I don’t eat well.
I don’t mean what I eat (although for the sake of everything good and holy I should probably eat a vegetable or fruit, cut back on carbs and sugar, and overall balance my meals better. But who has time for that?), I mean how I eat.
Or, rather, how I don’t eat.
I have this bad habit of not eating until I have to. I tend to be hungry, not find anything appealing, then kind of forget about being hungry until my blood sugar drops and I have to eat right now! Then, I end up binging on quick foods (ranging from candy—yes it’s a food—to chips and cookies, anything to raise my blood sugar), microwaving something, devouring it in record time, and then, when the frenzy is over, physically feeling like absolute shit.
This happens about once a day. You’d think I would learn by now to notice my body’s signals that my hunger is growing and I should eat before I get to the food crisis mode. But this is my pattern, my rhythm, my habit.

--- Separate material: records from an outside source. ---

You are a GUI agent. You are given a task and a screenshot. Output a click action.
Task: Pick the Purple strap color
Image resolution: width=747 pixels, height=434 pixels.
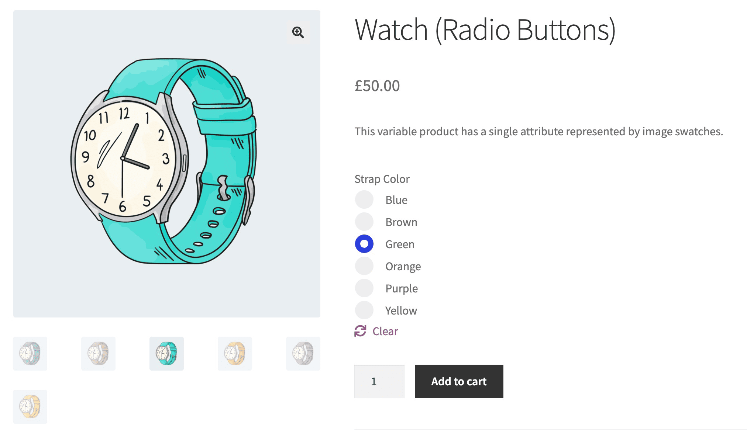pos(364,288)
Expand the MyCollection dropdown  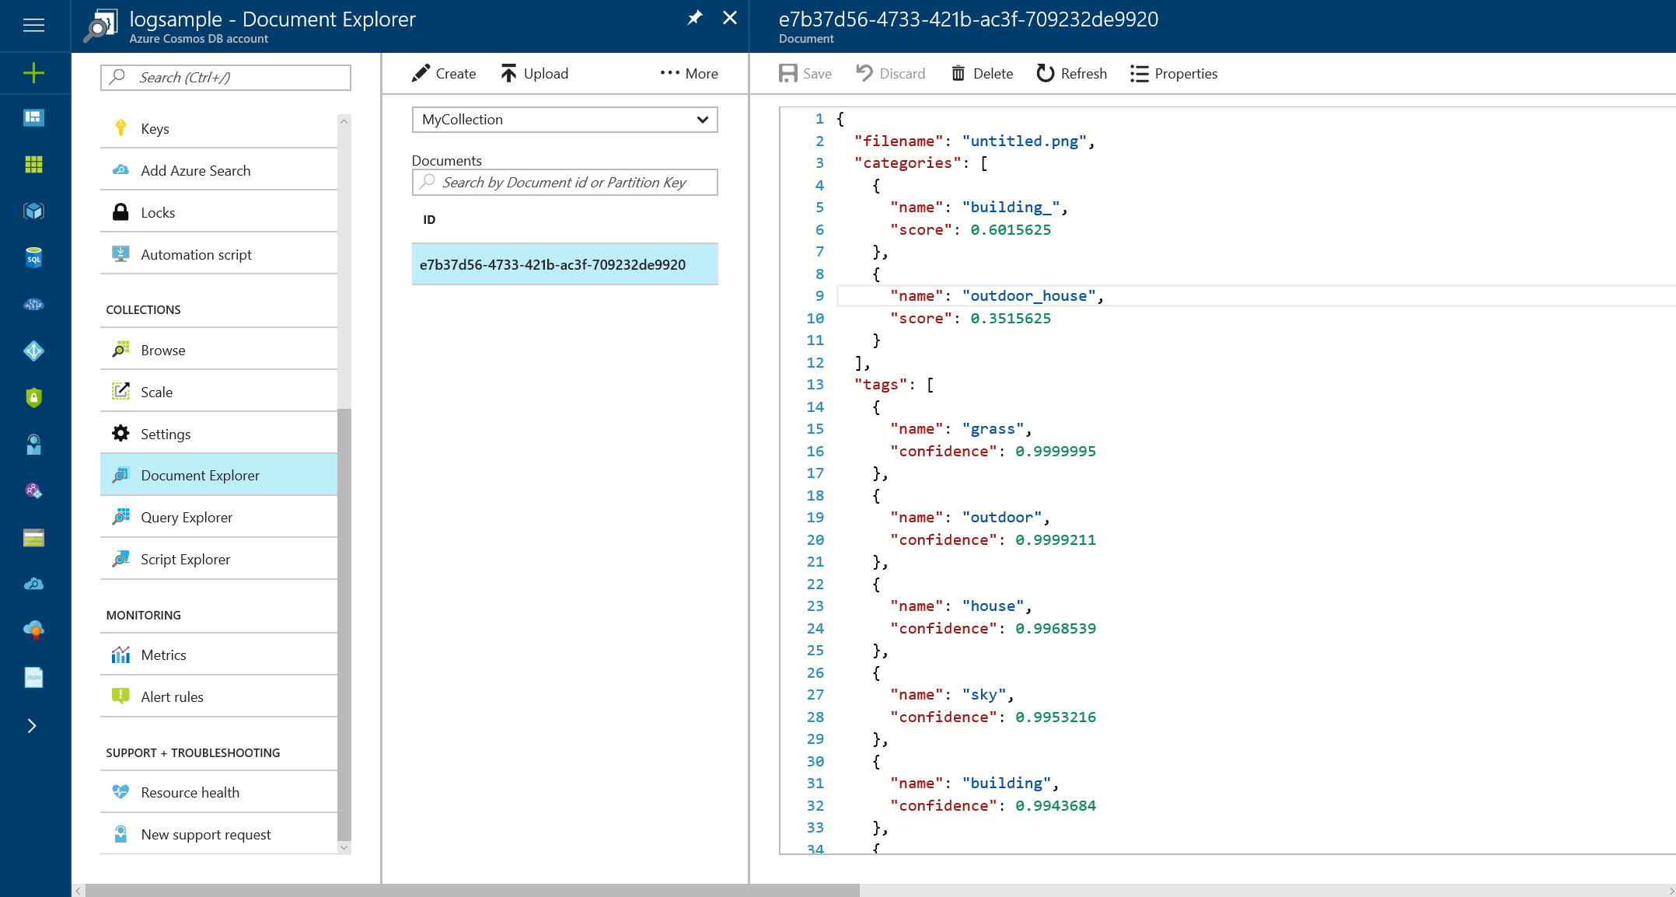[x=564, y=120]
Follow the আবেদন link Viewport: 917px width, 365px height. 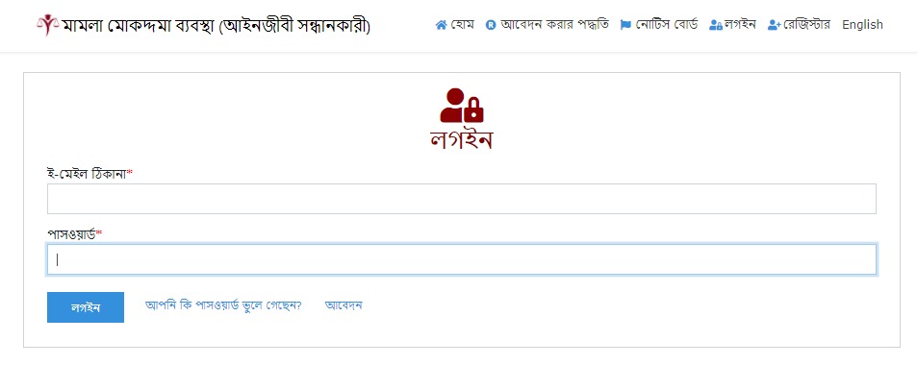tap(344, 305)
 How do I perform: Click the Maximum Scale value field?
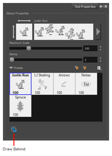(90, 48)
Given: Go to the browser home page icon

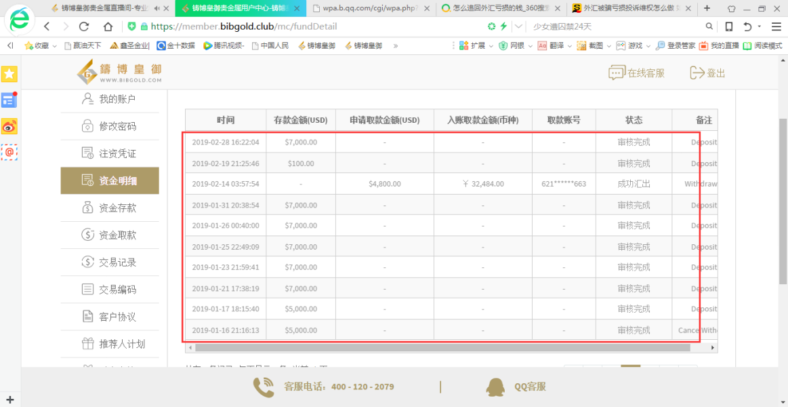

It’s not healthy, but it’s what I do.
I don’t listen to my body well. When I’m dying for a glass of water, I grab another cup of coffee. When I have a coughing fit, I catch my breath and go have a cigarette. When I’m hungry, I eat quick calories that neither sustain nor truly provide nourishment to my body. That’s not how I would treat a friend. A friend, I would bring some water too. A friend, I would cook a meal for. A friend I would go for a walk with. But no, not me. I am not my own friend, at least not in action.
If I was my own friend, I would check in on myself, ask myself if I’ve drunk water, had a meal, moved my body a bit. If I was my own friend, I wouldn’t try and shame myself into better habits, saying I should be better. If I was my own friend…
There I go. Shaming myself again. See, whenever I start saying, “I should do this” or “If I really…” then I know that I’m simply telling myself to hoist my ass up by my own bootstraps and get it in gear. I’m telling myself to try harder, to do better, to get up and do something, whether or not it hurts or is hard. Know pain, know gain.
But that’s not how we treat our friends. At least I hope not. We don’t shame the people we love into doing things that help them. We come alongside them, pick them up if we need to, dust them off, and tell them that we are there to help them do the hard thing.